## WHAT THE TASK REQUIRES
Return the entries below word for word, starting at the line that contains "You are a GUI" and ending at the last line of the entries. Leave the pictures out of your answer.

** Begin DATA FOR THE TASK **

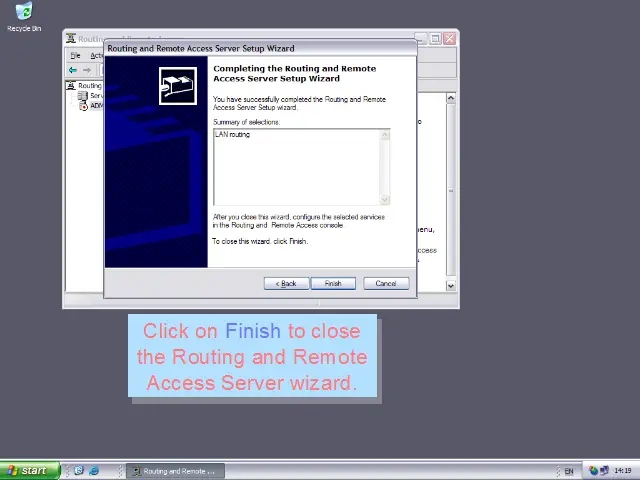Click the Cancel button in wizard
The width and height of the screenshot is (640, 480).
tap(385, 284)
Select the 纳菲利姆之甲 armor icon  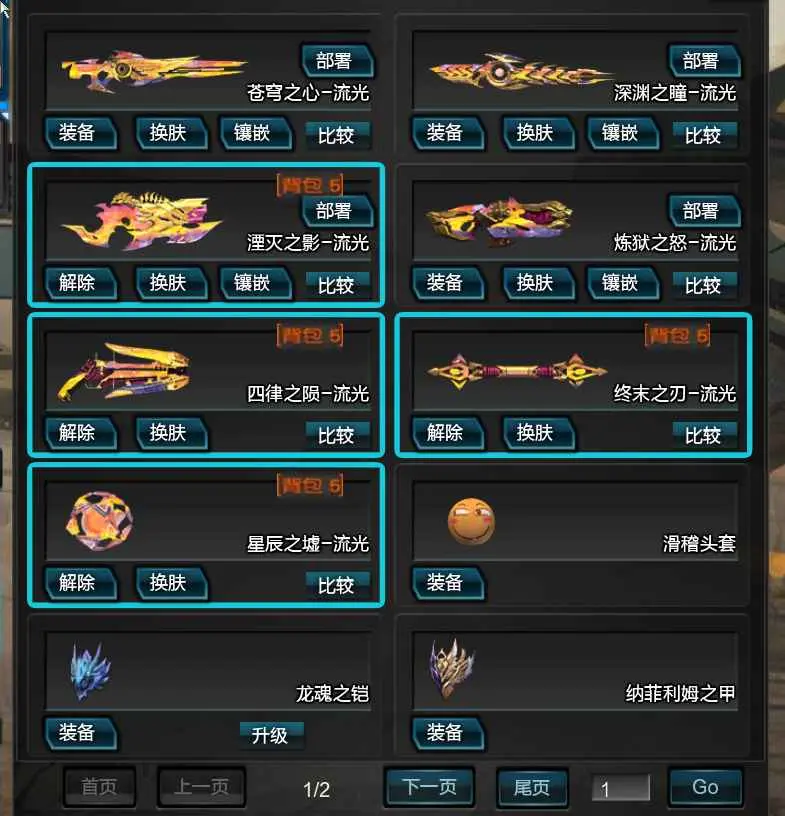pos(452,668)
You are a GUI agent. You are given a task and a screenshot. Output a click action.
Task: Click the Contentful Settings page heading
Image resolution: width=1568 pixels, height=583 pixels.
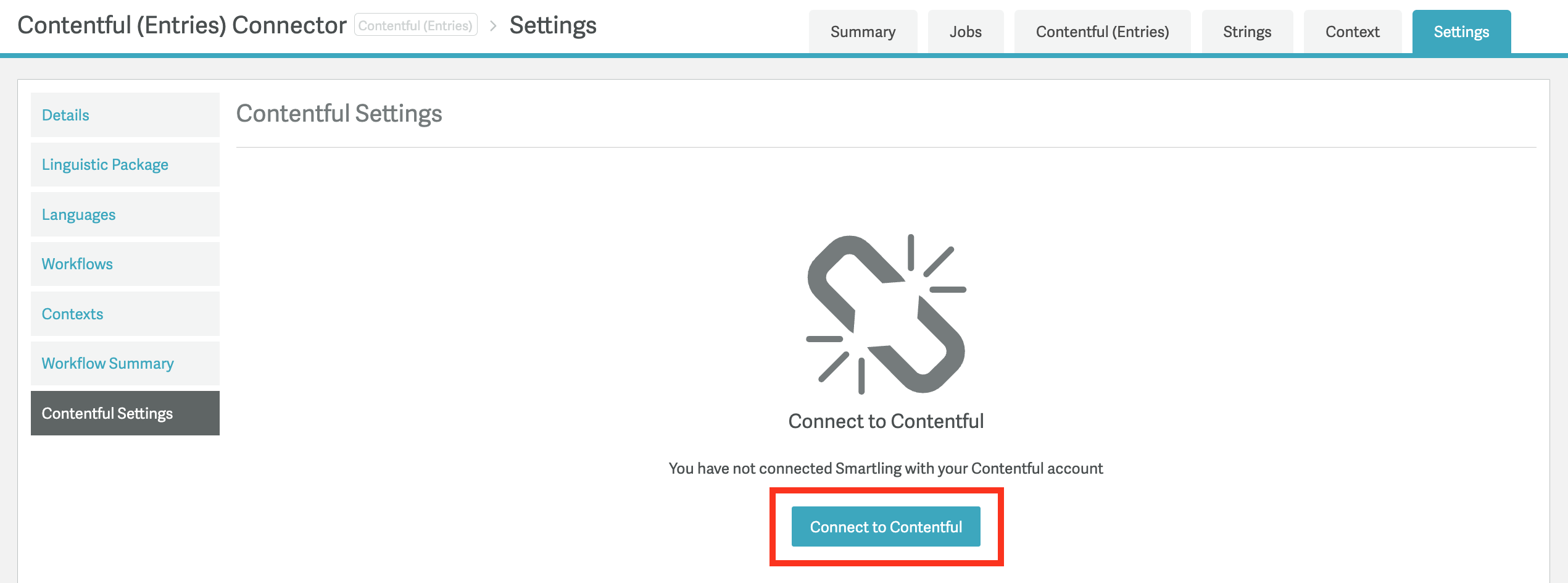[339, 114]
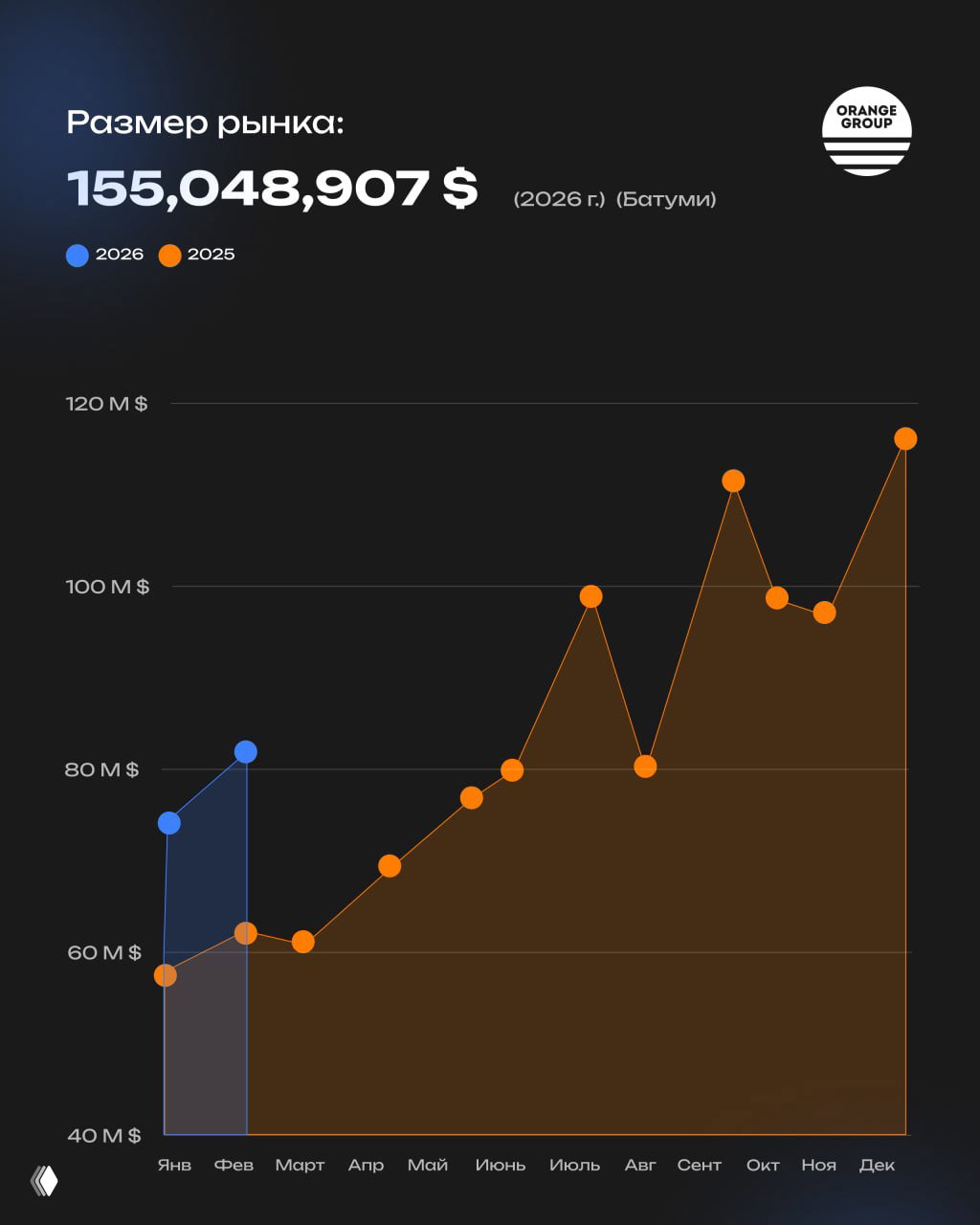The image size is (980, 1225).
Task: Select the blue February 2026 data point
Action: click(x=246, y=751)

** End DATA FOR THE TASK **

## THE REPLY
You are a GUI agent. You are given a task and a screenshot. Output a click action.
Task: Click the Contentful Settings page heading
Image resolution: width=1568 pixels, height=583 pixels.
[339, 114]
The image size is (980, 1225).
Task: Select the blue February 2026 data point
Action: click(x=246, y=751)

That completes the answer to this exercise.